To Join or not to Join - Page 3 - Qlik Community

hic · ‎2012-09-12

The QlikView internal logic enables a data model with several associated tables. It not only allows – it encourages you to use several tables when building a data model.

This is very different from many other BI or query tools where, when several tables are used, they are all are joined together into one table. The most obvious example of this difference is a simple SELECT statement. With it, you can use several tables as input and join them, but the output is always one single, denormalized table.

With QlikView, in contrast, you can have a multi-table relational data model that is evaluated in real-time. The associations are evaluated as joins at the moment when the user makes a selection in the application. At the same time, all objects, some with complex calculations based on these joins, are recalculated.

When creating the QlikView data model, you have a choice of loading the tables as several entities or joining some of them together. Joining in the script means that the result of the join is stored in the QlikView data model as one single table.

So what should you do? Is it better to keep the data model normalized (many tables) or is it better to de-normalize (fewer tables)?
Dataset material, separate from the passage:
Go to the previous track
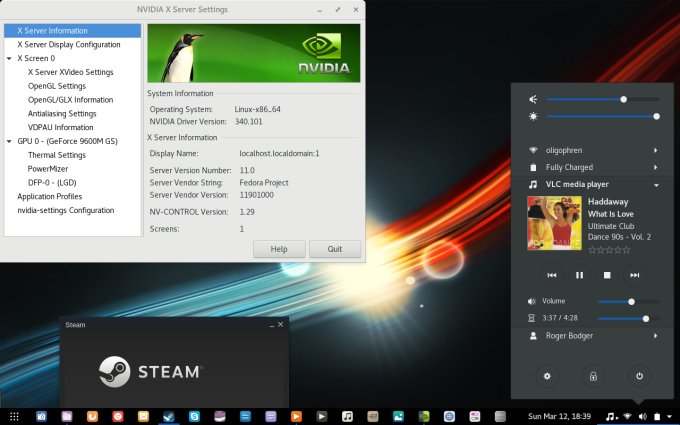 pos(551,274)
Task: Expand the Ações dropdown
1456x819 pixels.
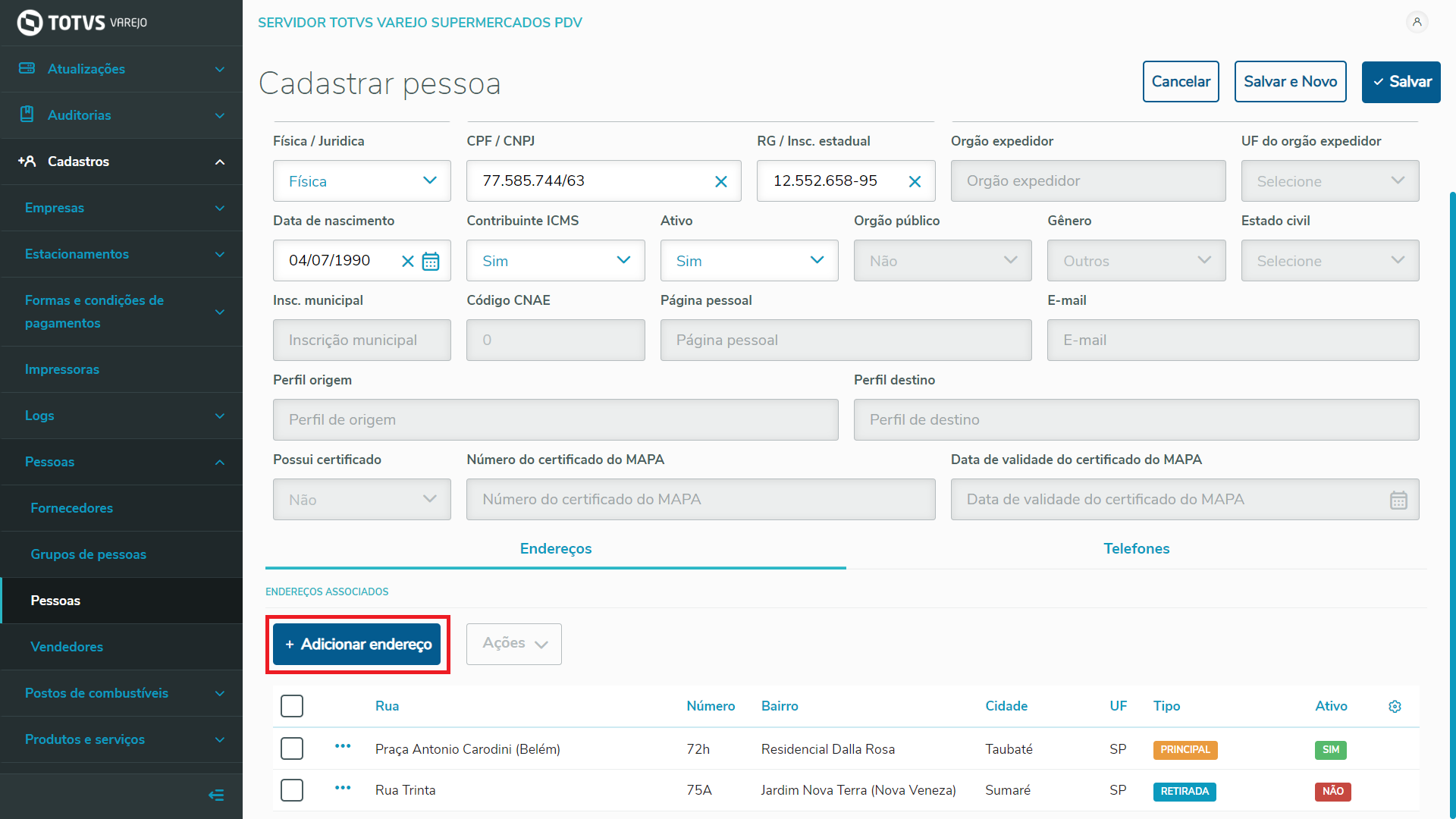Action: 514,644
My view is that it usually is better to keep the data model as normalized as possible. A normalized model has many advantages:

It is memory efficient.
It is, by definition, the data model that uses least memory.
It is CPU efficient.
In most cases, QlikView calculations in a normalized model are as efficient - or only marginally slower - as in a denormalized model. In some cases the normalized model is faster.
It is easier to understand and manage.
It should be possible for other developers to read your script: A simple script with as few transformations as possible, is a script that is easy for other developers to understand and maintain.
It minimizes the risk for incorrect calculations.
Joins potentially change the number of records in the tables, which means that a normal Sum() or Count() function cannot always be used – they would sometimes return an incorrect result. You may counter that there is always a way to write a correct formula, but my point is that it should also be easy. Expressions in server objects will be written by users that do not have special knowledge about the data model in the app.

But it is not a clear-cut case.

Often there is a trade-off between memory efficiency and CPU efficiency. In other words, there are cases where you can decrease response time by letting the data model use more memory; where performance will be better if you make the join in the script.
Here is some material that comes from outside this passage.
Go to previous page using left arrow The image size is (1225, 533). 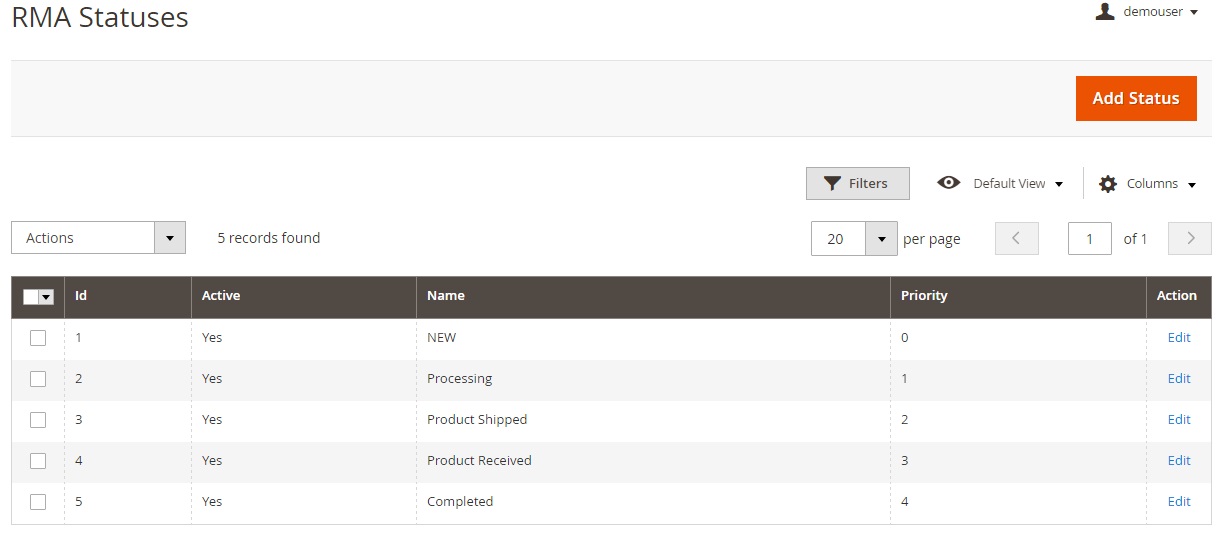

One such case is if you have two very large fact tables, like Order Headers and Order Details. An other is if you have chart expressions containing fields from different tables. Then QlikView has to perform the join in memory generating a virtual table over which the summation will be made. This can be both memory and CPU demanding, so you might get a better performance if you have made the join already in the script. But the difference is sometimes only marginal. You need to test, to be sure.

Bottom line is that you’ll have to weigh pros and cons. Don’t join unless you have to. If performance is important and you experience a noticeable improvement when you join, then you probably should join. But ask yourself what the implications are. Is the script still manageable? Can a user understand how the formula should be written?
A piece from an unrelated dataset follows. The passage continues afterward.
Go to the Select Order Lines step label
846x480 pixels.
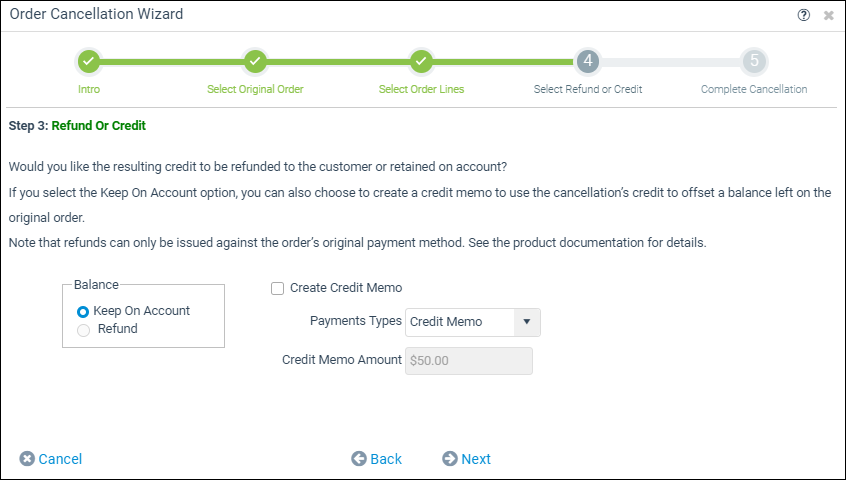tap(421, 90)
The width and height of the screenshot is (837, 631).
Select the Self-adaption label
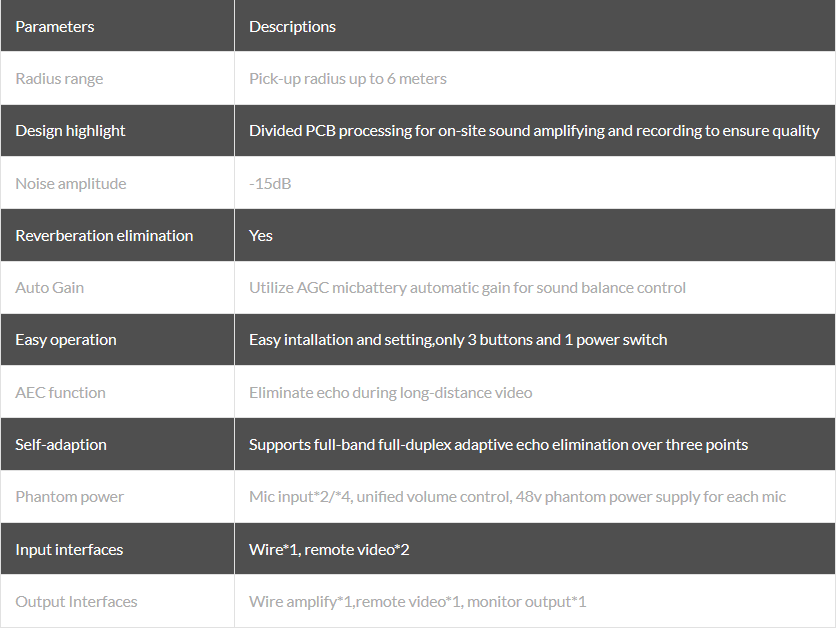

The best join is often the one that never is made. Often – but not always.

HIC

See more about this topic in the Technical Brief about Joins and Lookups

Report Inappropriate Content · ‎2015-08-09

great & useful article ,thanks.@srinuinqlikview

Report Inappropriate Content · ‎2016-05-09

Hi,

Bit confused as to which way to go.

I have a fact table that has rows

which I then concatenate with another fact table around.

Then I left join 9 tables.

110,000 rows bringing through 6 field

48,000 rows x 2 7 fields

4500 rows x2 6 fields

19000 x2 6 fields

10 rows 3 fields

25 rows 3 fields

Sales:

So Load * from fact1 where date>value

Concatenate

Load * from fact2 where date>value

Left join (Sales)

Load * from table1

What would be the best way to optimise this script/load?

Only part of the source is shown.